The Black Arts Movement

The Black Arts Movement, a Black nationalist moment in the representation of African American culture and the arts, emerged during the 1960s Civil Rights Movement era and culminated in the 1970s. James Baldwin’s If Beale Street Could Talk reflects the impact of the Black Art’s aesthetic in its cultural representation, characters, and setting.

Prior to the 1960s, the most recent flowering of African American literature and the arts was in the 1920s with the Harlem Renaissance, a period during which African American writers sought to prove to white onlookers that there was beauty and much worthy of celebration in African American culture. Writers and thinkers such as W.E.B. DuBois, Langston Hughes, and Zora Neale Hurston seized control over the representation of African Americans from people intent on portraying African Americans as subordinate, cardboard figures who did not merit full citizenship and recognition of their humanity. The arrival of the Great Depression, the Cold War, and the sense that the movement had not delivered on the promise of greater access to civil rights eventually ended the Harlem Renaissance.
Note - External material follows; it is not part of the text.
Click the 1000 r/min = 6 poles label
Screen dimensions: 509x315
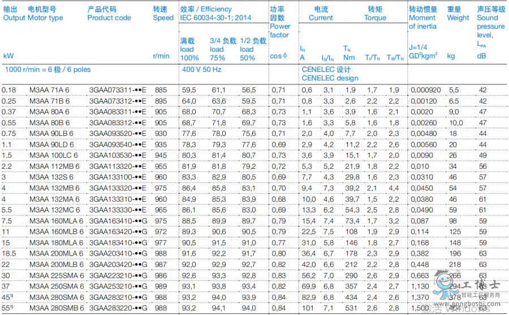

With the Black Arts Movement, writers and artists once again intervened in the representation of African American culture, but this time they were more focused on speaking directly to Black audiences, calling for an end for systems of oppression (especially in cities), and more realistically representing the lives of African Americans.

Baldwin’s decision to make his primary characters working-class African Americans from Harlem is a shift from the positive images and middle-class characters who frequently appear in novels of the Harlem Renaissance. Writers of the 1920s were ever conscious that white audiences likely assumed African Americans were low people associated with criminality and immorality, so most writers of that period embraced Black respectability. They represented African American women as chaste, middle-class heroines and African American men as strivers whose fulfillment of the American Dream was impeded only by inequality.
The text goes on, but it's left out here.